These are the key concepts you need to understand to accurately answer the question.

Left-Tailed Z-Test
When dealing with statistical hypothesis testing, a left-tailed z-test is utilized to determine if the mean of a single sample is significantly less than a known mean of the population. The term 'left-tailed' refers to the area under the left-hand side of the standard normal distribution curve, representing where the extreme values that are lower than the mean lie.

One of the most crucial steps when performing a left-tailed z-test is to calculate the observed z-score, which measures how many standard deviations an element is from the population mean. In our exercise, an observed z-score of \( z = -1.81 \) was given, suggesting that the sample mean is 1.81 standard deviations below the population mean. The result of this test gives us the p-value, which we use to infer whether our observed effect is statistically significant under a specific significance level.
Standard Normal Distribution
The standard normal distribution is the quintessential probability distribution in statistics, often exemplified as a bell curve.

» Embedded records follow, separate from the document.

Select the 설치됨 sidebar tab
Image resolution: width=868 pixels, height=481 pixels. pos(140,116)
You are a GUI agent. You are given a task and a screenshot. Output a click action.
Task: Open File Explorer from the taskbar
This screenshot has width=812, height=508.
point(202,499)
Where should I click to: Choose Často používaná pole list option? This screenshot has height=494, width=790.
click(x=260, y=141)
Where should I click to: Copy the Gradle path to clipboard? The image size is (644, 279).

It is a special case of the normal distribution with a mean of zero and a standard deviation of one.

Statistical tests, like the z-test, leverage this distribution to understand how unusual a sample statistic is compared to the hypothesis. The area under the curve represents the cumulative probability associated with a given z-score. To find the p-value for a left-tailed z-test, we look up the cumulative probability of our z-score or use software to calculate it directly. A z-score tells us how many standard deviations away a point is from the mean; for instance, a z-score of \( -1.81 \) implies it lies 1.81 standard deviations to the left of the mean. In a standard normal distribution, such negative z-scores will correspond to cumulative probabilities that are less than 0.5.
Significance Level
The significance level, denoted as \( \alpha \), is a threshold that helps us determine the statistical significance of our test result. It is a pre-determined probability, set by the experimenter, to decide whether to reject the null hypothesis.

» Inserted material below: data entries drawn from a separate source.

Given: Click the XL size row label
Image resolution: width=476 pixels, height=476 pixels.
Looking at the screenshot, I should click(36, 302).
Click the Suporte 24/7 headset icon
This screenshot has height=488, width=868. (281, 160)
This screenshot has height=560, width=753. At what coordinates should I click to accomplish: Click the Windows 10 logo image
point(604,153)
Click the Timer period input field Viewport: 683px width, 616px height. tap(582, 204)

Commonly, \( \alpha \) is set at 0.05, meaning there's a 5% chance of rejecting the null hypothesis when it is actually true (Type I error). However, different fields may require more stringent levels, like 0.01 or 0.001, to provide a stronger safeguard against false positives.

In the example provided, if we set \( \alpha \) at 0.05 and obtain a p-value of 0.0351, we would reject the null hypothesis because the p-value is smaller than \( \alpha \). This result suggests that our sample provides enough evidence to support the conclusion that the sample mean is significantly different from the population mean, at the 5% significance level.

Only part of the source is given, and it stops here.